- Purpose: examine at risk for esophageal cancer

= Transnasal esophagoscopy =

Transnasal esophagoscopy (TNE) is a safe and inexpensive way to examine the esophagus in patients at risk for esophageal cancer and other disorders. TNE does not require sedation, unlike other techniques widely used to look into the esophagus. This is possible because TNE uses a camera that is passed through the nose, whereas other techniques, such as upper endoscopy, are performed through the mouth, requiring a patient to be sedated. TNE, as it is used today, was developed by Jonathan E. Aviv who published his findings on the first series of TNE that he performed. The origins of the idea to pass the camera through the nose date from 1993 as first described by C. A. Prescott, MD, a pediatrician otolaryngologist in Cape Town, South Africa and further embellished by Reza Shaker, MD, a gastroenterologist in Milwaukee, WI in 1994. The technique began to receive wider attention by ear, nose and throat doctors in 2000, following the publication of findings on the effectiveness of TNE.
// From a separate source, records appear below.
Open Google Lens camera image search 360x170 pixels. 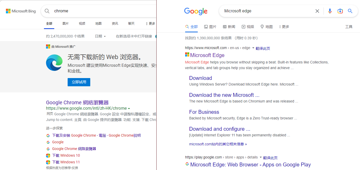[x=340, y=11]
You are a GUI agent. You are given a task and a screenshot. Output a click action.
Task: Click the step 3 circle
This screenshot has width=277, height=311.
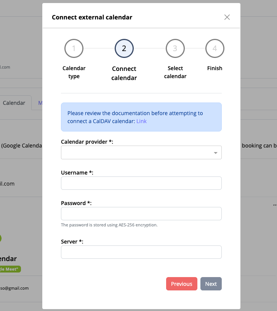tap(175, 48)
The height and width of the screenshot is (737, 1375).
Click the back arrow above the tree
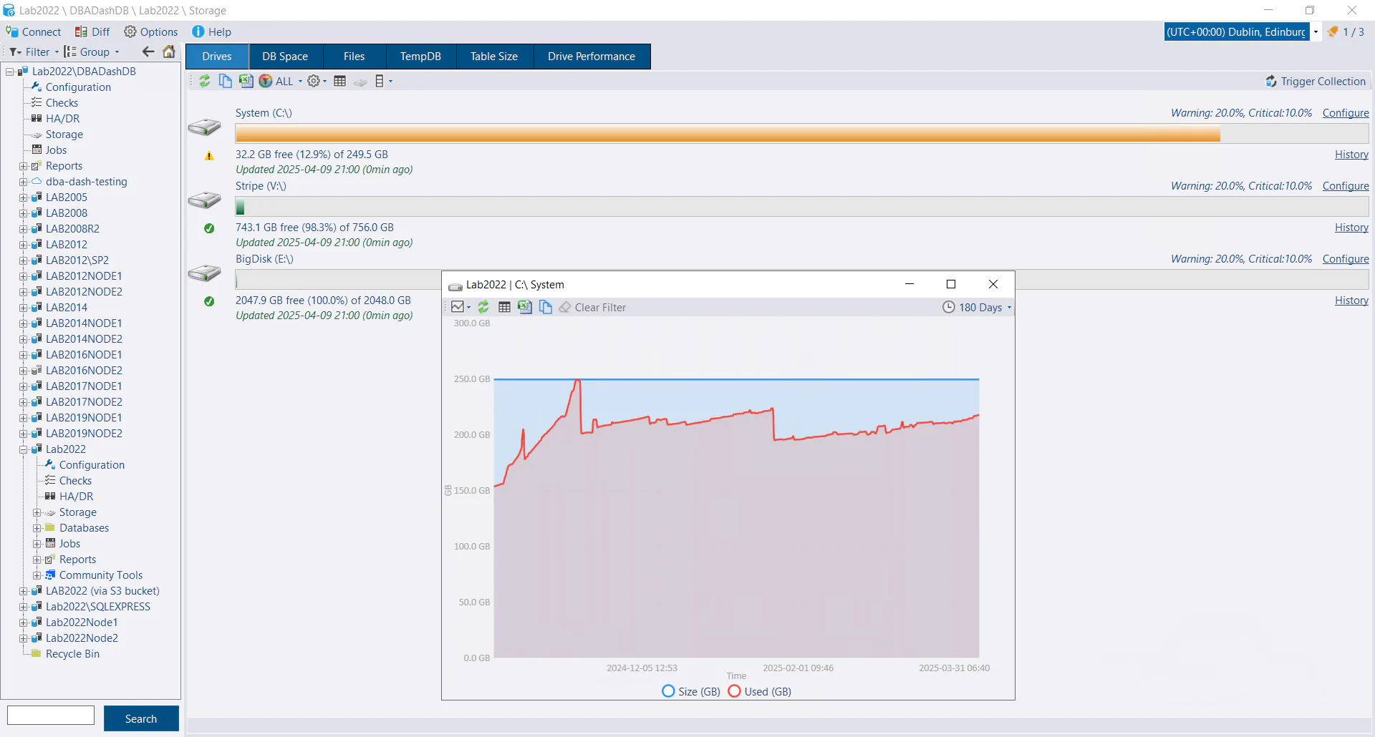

TNE is used by both otolaryngologists and gastroenterologists as a diagnostic tool to detect globus, dysphagia, laryngopharyngeal reflux (LPR), gastroesophageal reflux disease (GERD). TNE may also be useful in detecting Barrett's, but there is incongruence between TNE findings and biopsy results. Experts in the field suggest that TNE may replace radiographic imaging of the esophagus in otolaryngology patients with reflux, globus, and dysphagia.

== Technique ==

Transnasal esophagoscopy is an office based procedure in which the patient is anesthetized locally in the nose and sometimes the oropharynx. The scope is advanced into the ipsilateral pyriform sinus and through the esophageal inlet to the stomach, where the esophagus can be examined, with special attention paid to the gastroesophageal (GE) junction. An advantage of TNE over other more invasive cancer screening methods that require conscious sedation is that it can be performed using topical anesthesia alone with the patient sitting upright in an exam chair unencumbered by cardiac monitoring equipment.